Figure 7. The muscle-specific UFD2a-7/7a isoform does not interact with VCP/p97.

A). Yeast cells transformed with bait plasmids pDEST32-UFD2a, pDEST32-UFD2a-7/7a, or empty pDEST32 and prey plasmids pDEST22-VCP/p97 or empty pDEST22 were grown in liquid double dropout medium (-leu, -trp) to saturation and diluted to an OD₆₀₀ of 1. Serial dilutions of these cell cultures were prepared in 96-well plates and transferred to triple-dropout agar plates (-leu, -trp, -his) supplemented with 25 mM 3-AT. B). Isolated colonies of yeast cells transformed (as in panel A) were grown to saturation, diluted to OD₆₀₀ of 0.3, and grown to log phase (OD₆₀₀ = 0.8-1.5).

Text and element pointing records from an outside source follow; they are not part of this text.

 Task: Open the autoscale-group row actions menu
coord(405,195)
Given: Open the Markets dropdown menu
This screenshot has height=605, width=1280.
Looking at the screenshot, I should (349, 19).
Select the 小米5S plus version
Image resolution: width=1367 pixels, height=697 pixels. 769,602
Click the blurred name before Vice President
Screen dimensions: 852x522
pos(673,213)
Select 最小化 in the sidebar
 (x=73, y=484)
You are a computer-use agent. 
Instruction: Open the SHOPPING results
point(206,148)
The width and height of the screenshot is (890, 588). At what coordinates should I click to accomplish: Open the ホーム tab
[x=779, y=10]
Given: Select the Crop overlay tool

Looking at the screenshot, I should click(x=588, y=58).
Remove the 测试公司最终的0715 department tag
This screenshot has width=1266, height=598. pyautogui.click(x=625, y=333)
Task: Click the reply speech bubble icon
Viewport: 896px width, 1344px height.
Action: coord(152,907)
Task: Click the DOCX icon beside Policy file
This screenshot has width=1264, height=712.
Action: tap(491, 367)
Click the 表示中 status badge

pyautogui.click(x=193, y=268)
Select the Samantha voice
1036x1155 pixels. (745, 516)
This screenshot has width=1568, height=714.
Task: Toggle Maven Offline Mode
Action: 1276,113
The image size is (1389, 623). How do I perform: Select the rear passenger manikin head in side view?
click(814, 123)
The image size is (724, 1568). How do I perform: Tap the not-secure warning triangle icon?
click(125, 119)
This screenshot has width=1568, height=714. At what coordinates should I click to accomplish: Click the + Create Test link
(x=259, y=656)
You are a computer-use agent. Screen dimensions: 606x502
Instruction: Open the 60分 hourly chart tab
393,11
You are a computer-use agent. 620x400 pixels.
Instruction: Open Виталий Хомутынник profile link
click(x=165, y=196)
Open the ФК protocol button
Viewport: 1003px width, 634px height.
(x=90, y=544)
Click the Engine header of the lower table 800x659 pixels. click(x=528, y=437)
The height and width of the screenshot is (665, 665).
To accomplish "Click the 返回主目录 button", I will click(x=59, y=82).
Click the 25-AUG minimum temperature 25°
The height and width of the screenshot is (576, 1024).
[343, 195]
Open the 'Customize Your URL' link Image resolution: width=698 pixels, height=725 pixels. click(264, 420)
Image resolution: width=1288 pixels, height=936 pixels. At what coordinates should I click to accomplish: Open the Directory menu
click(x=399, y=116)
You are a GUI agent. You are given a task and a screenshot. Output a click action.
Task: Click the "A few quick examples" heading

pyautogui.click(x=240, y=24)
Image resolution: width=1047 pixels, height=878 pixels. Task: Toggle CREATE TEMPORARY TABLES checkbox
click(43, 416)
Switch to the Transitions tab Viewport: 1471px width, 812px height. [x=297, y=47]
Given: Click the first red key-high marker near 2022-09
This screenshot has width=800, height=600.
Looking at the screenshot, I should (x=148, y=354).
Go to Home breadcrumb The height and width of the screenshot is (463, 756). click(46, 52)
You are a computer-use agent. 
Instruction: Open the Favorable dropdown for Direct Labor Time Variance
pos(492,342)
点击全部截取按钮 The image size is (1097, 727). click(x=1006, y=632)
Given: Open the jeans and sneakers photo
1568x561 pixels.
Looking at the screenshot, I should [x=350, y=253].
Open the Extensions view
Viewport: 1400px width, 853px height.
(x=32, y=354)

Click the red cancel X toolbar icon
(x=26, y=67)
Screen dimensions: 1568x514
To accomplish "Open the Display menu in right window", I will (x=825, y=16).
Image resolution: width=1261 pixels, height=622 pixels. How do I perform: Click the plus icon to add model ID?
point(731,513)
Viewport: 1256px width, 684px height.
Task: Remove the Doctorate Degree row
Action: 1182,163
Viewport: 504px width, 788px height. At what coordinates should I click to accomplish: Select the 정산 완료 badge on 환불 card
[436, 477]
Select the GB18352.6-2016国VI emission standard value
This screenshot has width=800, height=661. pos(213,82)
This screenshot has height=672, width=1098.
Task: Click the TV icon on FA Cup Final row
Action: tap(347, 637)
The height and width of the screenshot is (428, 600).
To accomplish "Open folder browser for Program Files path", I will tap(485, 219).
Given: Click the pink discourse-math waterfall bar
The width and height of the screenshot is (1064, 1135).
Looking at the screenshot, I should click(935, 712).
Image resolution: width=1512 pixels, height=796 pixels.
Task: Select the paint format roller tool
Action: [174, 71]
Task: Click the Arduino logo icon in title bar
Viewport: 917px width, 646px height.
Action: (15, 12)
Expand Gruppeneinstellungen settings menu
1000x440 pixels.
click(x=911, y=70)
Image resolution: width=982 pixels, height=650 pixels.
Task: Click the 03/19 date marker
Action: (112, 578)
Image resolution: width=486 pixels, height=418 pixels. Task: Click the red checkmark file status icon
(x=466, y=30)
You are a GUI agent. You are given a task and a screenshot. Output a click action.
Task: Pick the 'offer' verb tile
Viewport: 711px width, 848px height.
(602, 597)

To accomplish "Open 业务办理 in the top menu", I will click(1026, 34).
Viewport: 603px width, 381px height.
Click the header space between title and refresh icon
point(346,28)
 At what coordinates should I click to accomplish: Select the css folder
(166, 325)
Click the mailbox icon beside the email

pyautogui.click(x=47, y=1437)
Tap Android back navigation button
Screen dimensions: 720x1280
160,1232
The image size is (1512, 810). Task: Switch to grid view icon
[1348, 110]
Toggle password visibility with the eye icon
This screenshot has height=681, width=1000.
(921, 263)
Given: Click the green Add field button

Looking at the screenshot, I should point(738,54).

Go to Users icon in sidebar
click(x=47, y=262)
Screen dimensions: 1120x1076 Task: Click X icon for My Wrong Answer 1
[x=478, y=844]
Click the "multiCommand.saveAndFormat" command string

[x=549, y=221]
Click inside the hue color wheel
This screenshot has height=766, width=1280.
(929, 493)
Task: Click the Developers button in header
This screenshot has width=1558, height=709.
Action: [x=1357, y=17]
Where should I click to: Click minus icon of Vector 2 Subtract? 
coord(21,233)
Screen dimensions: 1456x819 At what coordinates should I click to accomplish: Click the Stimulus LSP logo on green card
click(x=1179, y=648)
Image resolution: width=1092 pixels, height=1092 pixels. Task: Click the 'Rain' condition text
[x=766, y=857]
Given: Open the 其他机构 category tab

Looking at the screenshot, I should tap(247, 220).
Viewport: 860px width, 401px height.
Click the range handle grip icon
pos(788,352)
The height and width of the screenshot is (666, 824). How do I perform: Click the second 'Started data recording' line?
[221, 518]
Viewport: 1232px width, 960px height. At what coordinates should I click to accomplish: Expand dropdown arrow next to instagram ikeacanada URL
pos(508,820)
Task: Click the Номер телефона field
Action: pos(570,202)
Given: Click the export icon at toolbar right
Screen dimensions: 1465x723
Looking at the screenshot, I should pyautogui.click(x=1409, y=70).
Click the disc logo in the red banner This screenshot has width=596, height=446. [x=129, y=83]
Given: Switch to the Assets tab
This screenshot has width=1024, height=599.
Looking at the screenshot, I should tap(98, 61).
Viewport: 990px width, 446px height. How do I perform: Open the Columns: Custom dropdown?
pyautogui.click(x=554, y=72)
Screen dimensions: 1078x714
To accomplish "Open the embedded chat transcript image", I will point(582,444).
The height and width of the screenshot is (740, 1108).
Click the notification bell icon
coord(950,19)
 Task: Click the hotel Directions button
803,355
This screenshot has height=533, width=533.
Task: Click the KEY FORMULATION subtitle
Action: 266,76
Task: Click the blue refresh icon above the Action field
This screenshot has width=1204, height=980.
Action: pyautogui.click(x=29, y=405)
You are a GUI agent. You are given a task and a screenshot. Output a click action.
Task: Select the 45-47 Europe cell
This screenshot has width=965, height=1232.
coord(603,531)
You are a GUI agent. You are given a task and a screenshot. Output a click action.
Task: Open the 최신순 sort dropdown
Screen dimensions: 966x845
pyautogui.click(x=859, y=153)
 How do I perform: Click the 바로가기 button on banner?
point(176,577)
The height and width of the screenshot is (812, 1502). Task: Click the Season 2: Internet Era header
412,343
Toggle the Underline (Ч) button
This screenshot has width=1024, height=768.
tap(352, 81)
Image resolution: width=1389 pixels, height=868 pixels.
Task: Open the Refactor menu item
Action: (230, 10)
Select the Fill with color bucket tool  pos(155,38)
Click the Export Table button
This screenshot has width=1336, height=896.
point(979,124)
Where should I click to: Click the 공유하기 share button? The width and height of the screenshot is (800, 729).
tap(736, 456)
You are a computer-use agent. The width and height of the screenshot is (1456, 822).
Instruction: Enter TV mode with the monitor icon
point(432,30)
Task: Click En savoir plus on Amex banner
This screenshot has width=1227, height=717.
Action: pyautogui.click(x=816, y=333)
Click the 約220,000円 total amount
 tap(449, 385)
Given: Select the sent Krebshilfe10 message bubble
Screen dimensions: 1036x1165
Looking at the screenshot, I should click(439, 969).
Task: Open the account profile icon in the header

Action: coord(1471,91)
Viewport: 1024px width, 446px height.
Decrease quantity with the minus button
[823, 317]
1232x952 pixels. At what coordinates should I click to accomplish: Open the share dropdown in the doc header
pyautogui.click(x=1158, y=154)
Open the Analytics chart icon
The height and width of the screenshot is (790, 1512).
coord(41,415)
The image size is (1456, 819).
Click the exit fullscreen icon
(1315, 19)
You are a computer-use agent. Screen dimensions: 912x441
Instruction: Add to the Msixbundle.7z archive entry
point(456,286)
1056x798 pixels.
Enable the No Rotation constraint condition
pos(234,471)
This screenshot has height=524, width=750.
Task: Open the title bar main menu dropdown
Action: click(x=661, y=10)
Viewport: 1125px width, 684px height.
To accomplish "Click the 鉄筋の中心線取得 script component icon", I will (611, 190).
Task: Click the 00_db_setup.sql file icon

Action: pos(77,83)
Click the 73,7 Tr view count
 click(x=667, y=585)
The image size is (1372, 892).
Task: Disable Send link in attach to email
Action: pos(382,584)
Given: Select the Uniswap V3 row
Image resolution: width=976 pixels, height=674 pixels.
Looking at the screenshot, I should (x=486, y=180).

Cells were disrupted with glass beads in Z buffer; ONPG substrate and β-mercaptoethanol were added to the resulting supernatants. After incubation at 37°C, supernatants were transferred to 96-well plates and read at 420 nm. B). Relative β-galactosidase activity is calculated from 6 independent experiments; error bars indicate standard error. The average activity of UFD2a+VCP/p97 was significantly higher than that of the other transformants (*p = 0.02). The activity of UFD2a-7/7a+VCP/p97 did not differ from that of the negative controls.